Start of Records for this task
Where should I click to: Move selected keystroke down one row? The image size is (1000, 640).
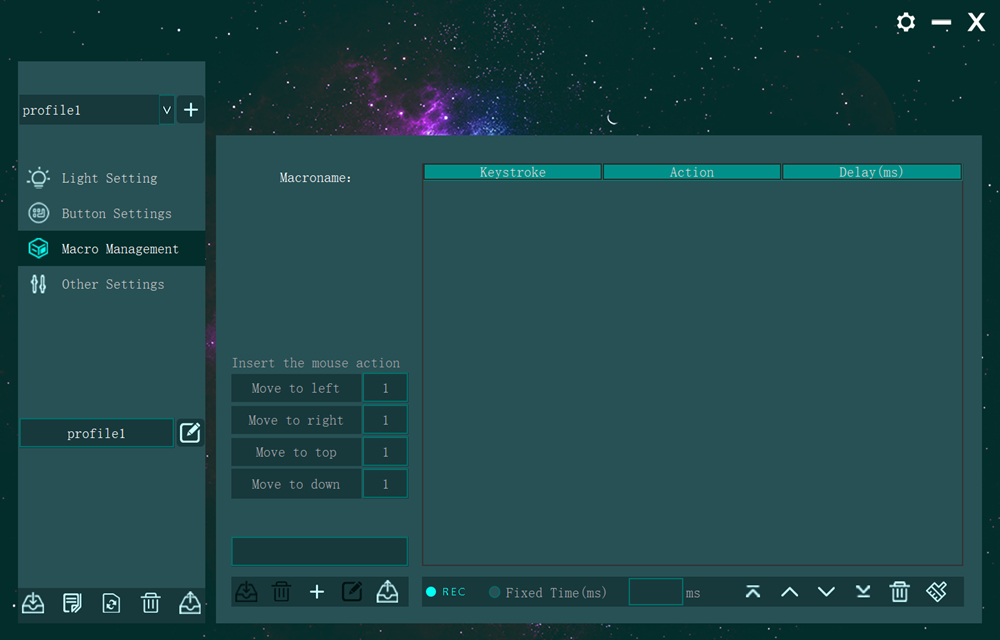(x=826, y=592)
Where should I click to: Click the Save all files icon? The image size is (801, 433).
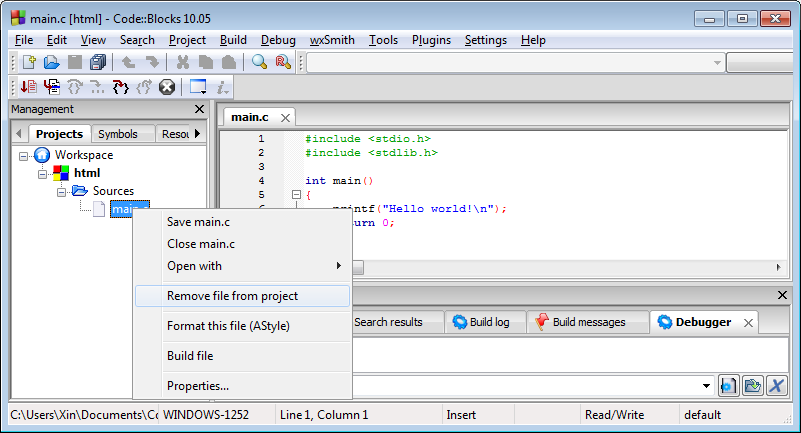click(x=97, y=62)
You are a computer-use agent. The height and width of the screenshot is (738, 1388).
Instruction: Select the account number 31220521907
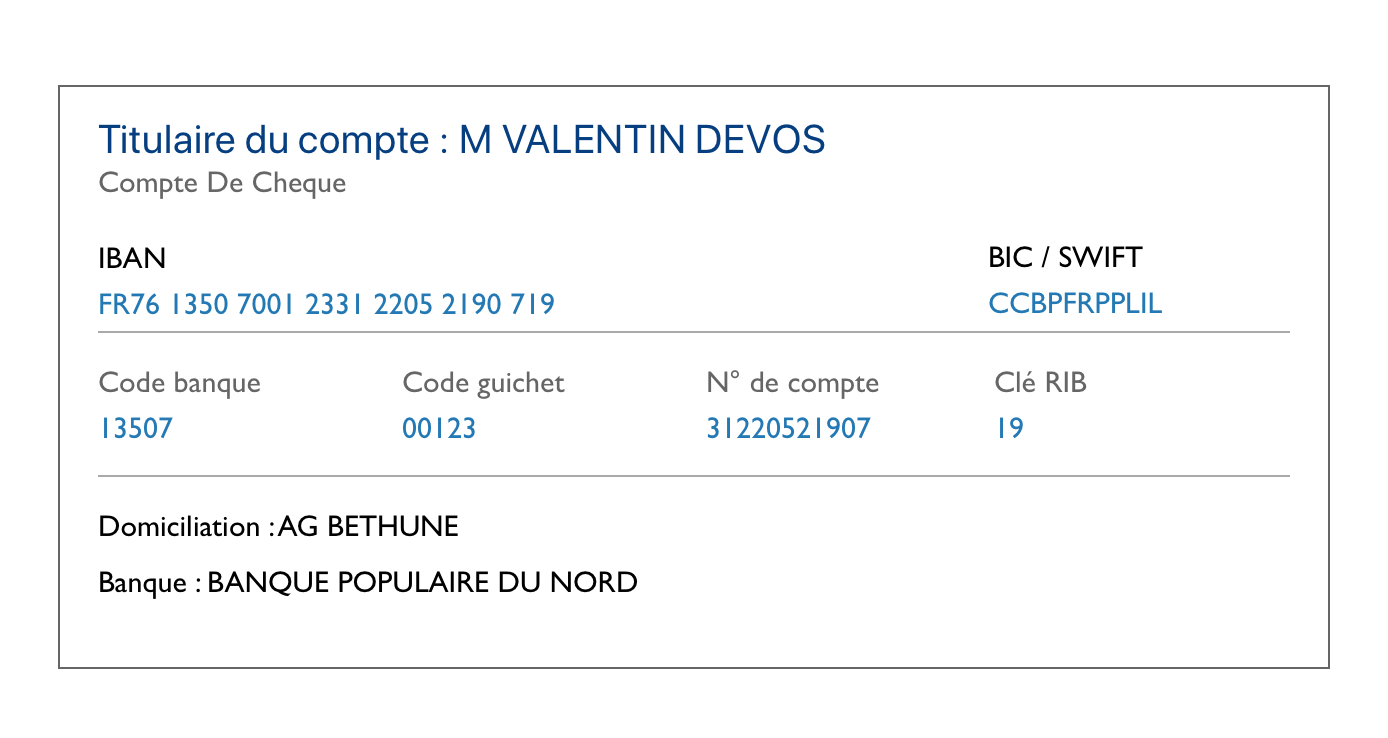(788, 429)
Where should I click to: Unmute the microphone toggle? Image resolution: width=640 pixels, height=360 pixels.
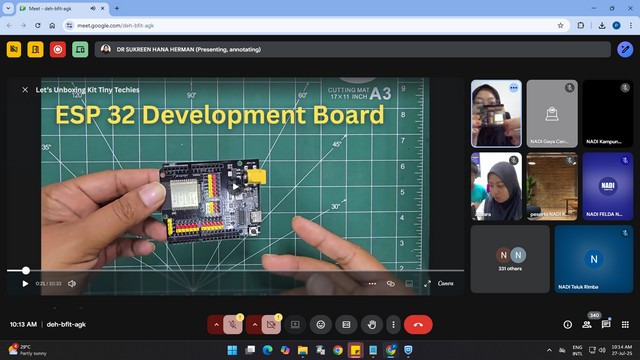coord(233,325)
End of Records for this task
▶ [Exercise objective]: Reproduce every line above word for word, leaving out the pictures.

▶ [The output]:
Where should I click to: Move selected keystroke down one row? The image size is (1000, 640).
(x=826, y=592)
Where should I click to: Click the Save all files icon? The image size is (801, 433).
click(x=97, y=62)
You are a computer-use agent. The height and width of the screenshot is (738, 1388).
Instruction: Select the account number 31220521907
(788, 429)
Where should I click to: Unmute the microphone toggle? Image resolution: width=640 pixels, height=360 pixels.
coord(233,325)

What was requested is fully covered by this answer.